▸ TRECHO DA PÁGINA:
• • • • •
Só entre os séculos XVIII e XIX a definição do que é ciência, suas regras e limites se tornam oficiais. É quando a palavra “cientista” passa a designar o que é hoje. “É o especialista que não pode ser confundido com o filósofo ou técnico que antes circulavam pelas áreas mais amplas e indefinidas da filosofia natural ou da filosofia experimental”, frisa Ana Maria. No século XX, quando tudo parecia assentado, o edifício científico é abalado, para usar uma metáfora da pesquisadora. Como lembra, já nas primeiras décadas surgem a teoria da relatividade e a quântica, mais tarde as teorias da genética e da robótica. É também quando a história da ciência, tal como é conhecida hoje, começa a se configurar.
Paula GabbaiPara quem tem curiosidade ou é um pesquisador em busca de fontes, o site da Royal Society oferece vários catálogos on-line. Há livros e journals a partir de 1660, manuscritos e documentos da própria instituição, imagens sob várias formas, informações sobre os fellows e suas obras. Na biblioteca há mais de 70 mil títulos, publicados a partir do século XV. No acervo de imagens, mais de 6 mil fotografias, gravações, gravuras e pinturas. Entre os periódicos, circula desde 1665 o Philosophical Transactions. Outros sete surgiram depois. Entre eles há o tradicional Proceedings, com edições específicas para as ciências exatas e as ciências da vida, o Interface, com artigos relacionados às facetas interdisciplinares das ciências, e o Notes & Records, com textos no campo da história da ciência. Como parte das comemorações pelos 350 anos – calendário que incluiu um número grande de eventos e até programas na BBC britânica –, o arquivo de periódicos pode ser acessado livremente até o próximo dia 30 de novembro.
• • • • •
▸ DADOS EXTRAÍDOS:
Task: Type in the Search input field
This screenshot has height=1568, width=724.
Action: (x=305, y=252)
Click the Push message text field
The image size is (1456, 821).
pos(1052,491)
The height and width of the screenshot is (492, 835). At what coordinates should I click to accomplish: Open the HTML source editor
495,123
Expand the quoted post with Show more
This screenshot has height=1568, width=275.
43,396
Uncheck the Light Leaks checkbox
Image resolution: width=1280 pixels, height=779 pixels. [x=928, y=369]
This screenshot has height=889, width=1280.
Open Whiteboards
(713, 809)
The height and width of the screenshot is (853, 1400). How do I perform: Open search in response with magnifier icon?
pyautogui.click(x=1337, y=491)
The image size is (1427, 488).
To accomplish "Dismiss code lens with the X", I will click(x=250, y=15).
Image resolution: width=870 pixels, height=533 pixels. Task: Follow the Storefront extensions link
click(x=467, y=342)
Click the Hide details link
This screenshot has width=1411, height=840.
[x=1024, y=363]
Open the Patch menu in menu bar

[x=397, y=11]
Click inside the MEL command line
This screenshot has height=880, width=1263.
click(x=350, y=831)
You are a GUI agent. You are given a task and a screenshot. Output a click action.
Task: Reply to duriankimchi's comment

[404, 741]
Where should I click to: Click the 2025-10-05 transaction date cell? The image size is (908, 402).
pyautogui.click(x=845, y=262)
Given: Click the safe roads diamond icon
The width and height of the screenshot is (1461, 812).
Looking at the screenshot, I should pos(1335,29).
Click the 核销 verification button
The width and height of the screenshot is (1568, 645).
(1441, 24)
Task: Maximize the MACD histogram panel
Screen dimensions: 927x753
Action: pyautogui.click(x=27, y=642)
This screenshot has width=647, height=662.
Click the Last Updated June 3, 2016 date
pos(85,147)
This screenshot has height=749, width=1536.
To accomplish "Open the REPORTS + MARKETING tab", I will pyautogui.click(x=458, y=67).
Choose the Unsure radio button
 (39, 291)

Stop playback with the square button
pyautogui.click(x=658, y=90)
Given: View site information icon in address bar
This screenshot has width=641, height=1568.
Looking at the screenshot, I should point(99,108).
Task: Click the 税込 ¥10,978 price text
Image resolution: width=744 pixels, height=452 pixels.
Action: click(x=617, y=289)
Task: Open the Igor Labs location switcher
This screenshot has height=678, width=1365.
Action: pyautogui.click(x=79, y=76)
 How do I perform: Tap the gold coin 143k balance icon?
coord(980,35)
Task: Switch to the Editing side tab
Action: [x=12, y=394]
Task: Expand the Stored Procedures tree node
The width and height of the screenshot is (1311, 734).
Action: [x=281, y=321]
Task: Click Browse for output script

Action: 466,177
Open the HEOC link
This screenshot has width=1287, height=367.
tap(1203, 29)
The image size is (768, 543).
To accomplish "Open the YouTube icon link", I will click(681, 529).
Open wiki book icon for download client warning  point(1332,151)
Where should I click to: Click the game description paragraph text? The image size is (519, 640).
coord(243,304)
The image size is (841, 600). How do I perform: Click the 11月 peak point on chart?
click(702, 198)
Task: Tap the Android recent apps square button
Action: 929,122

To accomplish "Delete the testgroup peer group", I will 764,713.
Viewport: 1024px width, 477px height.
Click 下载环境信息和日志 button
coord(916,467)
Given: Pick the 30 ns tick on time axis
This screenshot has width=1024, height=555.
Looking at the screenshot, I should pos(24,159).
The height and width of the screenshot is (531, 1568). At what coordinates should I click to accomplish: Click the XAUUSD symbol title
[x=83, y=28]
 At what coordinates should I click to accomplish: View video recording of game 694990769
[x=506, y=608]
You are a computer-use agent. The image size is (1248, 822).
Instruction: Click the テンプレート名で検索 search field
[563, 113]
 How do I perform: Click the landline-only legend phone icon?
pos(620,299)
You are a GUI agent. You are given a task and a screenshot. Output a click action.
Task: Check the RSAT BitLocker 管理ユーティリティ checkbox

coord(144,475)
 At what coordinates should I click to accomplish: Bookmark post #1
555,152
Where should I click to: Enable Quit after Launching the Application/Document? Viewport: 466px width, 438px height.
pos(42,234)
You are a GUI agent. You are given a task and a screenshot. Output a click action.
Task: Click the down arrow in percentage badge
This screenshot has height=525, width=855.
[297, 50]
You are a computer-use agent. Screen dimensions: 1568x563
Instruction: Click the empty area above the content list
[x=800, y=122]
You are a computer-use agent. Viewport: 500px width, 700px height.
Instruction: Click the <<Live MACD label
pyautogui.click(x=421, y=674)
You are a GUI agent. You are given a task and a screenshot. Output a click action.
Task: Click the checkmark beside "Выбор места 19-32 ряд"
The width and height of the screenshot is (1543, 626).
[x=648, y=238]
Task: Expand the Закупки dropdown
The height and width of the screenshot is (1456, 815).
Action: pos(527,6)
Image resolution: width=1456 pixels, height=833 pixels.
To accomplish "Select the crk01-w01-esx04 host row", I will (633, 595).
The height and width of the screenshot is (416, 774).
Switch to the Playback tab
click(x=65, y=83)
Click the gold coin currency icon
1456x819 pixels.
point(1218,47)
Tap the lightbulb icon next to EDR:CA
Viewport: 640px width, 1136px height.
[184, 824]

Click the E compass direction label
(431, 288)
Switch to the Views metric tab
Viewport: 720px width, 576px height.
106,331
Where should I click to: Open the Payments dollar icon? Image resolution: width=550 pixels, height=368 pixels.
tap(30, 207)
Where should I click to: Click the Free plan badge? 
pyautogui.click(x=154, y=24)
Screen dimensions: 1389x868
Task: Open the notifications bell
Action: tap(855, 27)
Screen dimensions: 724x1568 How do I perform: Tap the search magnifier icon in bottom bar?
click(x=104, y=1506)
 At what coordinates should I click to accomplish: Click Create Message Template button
• • • • •
▸ PROBLEMA A RESOLVER:
Responda com base no trecho da página:
(a) Entre quais séculos a definição de ciência se torna oficial?
(b) Quantos títulos há na biblioteca da Royal Society?
(c) Até que dia o arquivo de periódicos pode ser acessado livremente?
As linhas são material independente do trecho da página.

▸ SOLUÇÃO DO PROBLEMA:
(a) Entre os séculos XVIII e XIX.
(b) Mais de 70 mil títulos.
(c) Até 30 de novembro.